The former magazine editor’s essay, drawing praise from the likes of Reese Witherspoon, traced back to a past personal trauma. After she was sexually assaulted by three classmates at age 15, Knoll wrote, success “became a means to wrest back control, literally to increase my value.” And success, to her, meant making money.
“It’s a combination of deeper drives or deeper pain that I’ve experienced in my life, and a determination to never feel vulnerable again; never feel like anyone can take advantage of me again and get away with it,” Knoll said. “I want to feel secure; I want to feel safe; I want to have my own agency and never be silenced again.”
That’s a big part of it. But there’s also the allure of going on great vacations, living in a great house and enjoying the flexibility that money affords, Knoll said. “I want to be my own boss. I want to make my own hours. I want to live my life on my own terms,” she added. “Nothing can buy you happiness; not one thing is going to guarantee happiness or satisfaction in your life — but money helps.”
Knoll drew upon her sexual assault for her best-selling 2015 debut thriller, “Luckiest Girl Alive,” revealing about a year later in Lena Dunham’s Lenny Letter that the protagonist’s gang rape echoed her own experience. The outpouring of support and sympathy Knoll received showed her “we were in a different place” from 17 years earlier, she said. “To anyone who is where I was at one point,” she said, “I think my message is just to know there is another way; there is another side to this — and that you can come out the other side of it and reclaim your own power.”
The women in Knoll’s forthcoming second novel are “financially empowered” in a way that her previous book’s character was not, she said: “The Favorite Sister,” on sale Tuesday, stars a cadre of women on a reality show called “Goal Diggers” — their lives rich with aspirational apartments, clothes and travel — who are “not supported by men at all.” “The idea is that this is group of women who are aggressively seeking power and money in the ways that we really only see men get to do that,” Knoll said.

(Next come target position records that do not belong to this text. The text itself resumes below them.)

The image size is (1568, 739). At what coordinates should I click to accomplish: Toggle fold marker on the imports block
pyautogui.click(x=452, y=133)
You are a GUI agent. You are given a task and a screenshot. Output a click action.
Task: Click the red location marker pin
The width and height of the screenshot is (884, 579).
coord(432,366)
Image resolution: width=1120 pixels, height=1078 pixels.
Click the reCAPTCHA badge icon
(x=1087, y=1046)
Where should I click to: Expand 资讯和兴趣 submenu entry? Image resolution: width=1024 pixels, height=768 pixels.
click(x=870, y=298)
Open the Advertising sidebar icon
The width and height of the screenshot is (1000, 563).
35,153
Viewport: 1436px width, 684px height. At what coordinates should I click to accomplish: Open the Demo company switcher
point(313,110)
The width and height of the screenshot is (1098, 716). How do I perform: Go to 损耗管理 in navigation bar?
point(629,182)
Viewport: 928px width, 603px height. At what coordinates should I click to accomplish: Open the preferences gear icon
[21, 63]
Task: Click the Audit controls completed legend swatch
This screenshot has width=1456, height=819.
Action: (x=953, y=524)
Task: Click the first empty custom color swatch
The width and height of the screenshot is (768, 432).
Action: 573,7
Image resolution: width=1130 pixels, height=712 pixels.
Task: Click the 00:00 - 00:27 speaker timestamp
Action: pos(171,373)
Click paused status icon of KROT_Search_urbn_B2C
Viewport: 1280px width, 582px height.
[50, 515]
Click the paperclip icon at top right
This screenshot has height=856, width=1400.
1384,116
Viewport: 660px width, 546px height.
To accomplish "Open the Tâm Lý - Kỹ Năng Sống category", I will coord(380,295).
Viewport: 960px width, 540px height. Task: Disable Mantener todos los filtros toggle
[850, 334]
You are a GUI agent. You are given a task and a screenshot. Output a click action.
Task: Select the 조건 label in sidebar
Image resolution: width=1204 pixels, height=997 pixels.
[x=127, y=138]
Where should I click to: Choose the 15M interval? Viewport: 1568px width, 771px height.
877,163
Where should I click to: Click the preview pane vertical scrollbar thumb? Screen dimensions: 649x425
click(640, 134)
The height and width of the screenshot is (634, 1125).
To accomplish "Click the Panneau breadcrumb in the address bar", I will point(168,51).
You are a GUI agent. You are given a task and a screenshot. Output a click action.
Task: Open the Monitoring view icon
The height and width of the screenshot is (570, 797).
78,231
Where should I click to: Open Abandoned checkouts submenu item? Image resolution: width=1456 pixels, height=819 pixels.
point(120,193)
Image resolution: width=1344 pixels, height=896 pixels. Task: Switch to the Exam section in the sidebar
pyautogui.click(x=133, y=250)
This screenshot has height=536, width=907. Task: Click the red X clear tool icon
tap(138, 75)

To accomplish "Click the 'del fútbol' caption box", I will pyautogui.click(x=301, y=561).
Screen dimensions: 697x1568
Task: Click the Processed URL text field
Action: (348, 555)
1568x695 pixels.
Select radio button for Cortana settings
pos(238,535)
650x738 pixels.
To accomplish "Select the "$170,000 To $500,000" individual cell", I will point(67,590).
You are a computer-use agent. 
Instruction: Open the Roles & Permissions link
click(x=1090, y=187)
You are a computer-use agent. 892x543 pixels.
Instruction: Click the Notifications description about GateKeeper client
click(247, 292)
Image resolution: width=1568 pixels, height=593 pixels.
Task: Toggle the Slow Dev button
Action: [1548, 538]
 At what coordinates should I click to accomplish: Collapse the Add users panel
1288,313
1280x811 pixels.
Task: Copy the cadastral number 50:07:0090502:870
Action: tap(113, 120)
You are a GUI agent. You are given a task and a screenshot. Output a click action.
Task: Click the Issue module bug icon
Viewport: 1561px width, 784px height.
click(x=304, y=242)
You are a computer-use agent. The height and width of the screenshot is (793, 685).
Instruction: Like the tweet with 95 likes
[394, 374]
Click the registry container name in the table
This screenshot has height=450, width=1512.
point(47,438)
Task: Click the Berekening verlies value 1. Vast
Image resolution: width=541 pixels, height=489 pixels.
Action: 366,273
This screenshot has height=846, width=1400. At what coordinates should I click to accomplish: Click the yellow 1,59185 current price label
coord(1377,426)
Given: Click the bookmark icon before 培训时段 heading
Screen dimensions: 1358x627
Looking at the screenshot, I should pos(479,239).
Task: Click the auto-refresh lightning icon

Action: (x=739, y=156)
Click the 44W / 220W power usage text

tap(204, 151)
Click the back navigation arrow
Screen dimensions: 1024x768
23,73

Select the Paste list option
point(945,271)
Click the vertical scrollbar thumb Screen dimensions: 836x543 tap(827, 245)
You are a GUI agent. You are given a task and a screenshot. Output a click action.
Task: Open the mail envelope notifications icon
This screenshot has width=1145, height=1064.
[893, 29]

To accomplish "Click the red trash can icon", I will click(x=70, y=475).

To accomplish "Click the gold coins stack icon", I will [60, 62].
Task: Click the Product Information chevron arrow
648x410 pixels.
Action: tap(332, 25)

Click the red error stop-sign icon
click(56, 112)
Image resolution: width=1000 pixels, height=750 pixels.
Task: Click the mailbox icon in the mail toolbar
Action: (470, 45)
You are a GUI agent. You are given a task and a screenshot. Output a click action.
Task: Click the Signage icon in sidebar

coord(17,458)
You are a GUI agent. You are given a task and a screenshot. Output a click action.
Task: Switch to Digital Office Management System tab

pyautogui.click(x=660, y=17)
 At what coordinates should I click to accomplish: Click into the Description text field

Knoll says she was “galvanized” by Ellen Pompeo’s candid, take-no-prisoners Hollywood Reporter interview in January, when the $20-million-a-year “Grey’s Anatomy” star laid bare her salary negotiations and fight to get paid what she was worth. Though Knoll expected Pompeo would be “eaten alive” on the internet, she was surprised to find an overwhelmingly positive response — signaling to her that society was “ready to hear women talk about money, and talk about advocating for themselves financially.”
“It’s no small thing to use your voice in that way,” she said. “It gets people more comfortable hearing it, and it makes other people more comfortable adding their voice to the mix.”
Now Knoll is adding her own voice. “Women are outpacing men in college, and that is great — until you start to really parse that and realize, ‘Well, then, why is there still such a gap? Why is there a wealth gap; why are women still not being paid the same as men?” she said. “And it’s because an education and a GPA don’t always pay off financially.” (In 2015, 72.5% of recent female high school grads were enrolled at two- or four-year colleges, in contrast to 65.8% of males. Meanwhile, U.S. women on average make 80 cents on a man’s dollar.) The missing piece is that girls often aren’t raised with the confidence to ask for what they deserve, Knoll suggested, but then “speaking up gets us penalized, too.”
That leaves a chicken-or-egg predicament, Knoll said. “So the more women speak up, the more we are doing our part in getting people comfortable with seeing women behave in these more ‘manly’ ways,” she said. “It doesn’t feel so abrasive.”
Knoll urged young millennial women to get in the habit of negotiating for raises, negotiating for promotions, and pushing for salary transparency with coworkers. “It’s important that men do their part, too, and that they are open with their female colleagues,” she added. “We have to come at it from several different angles to really effect any sort of change, because it is so systemically entrenched in our culture.”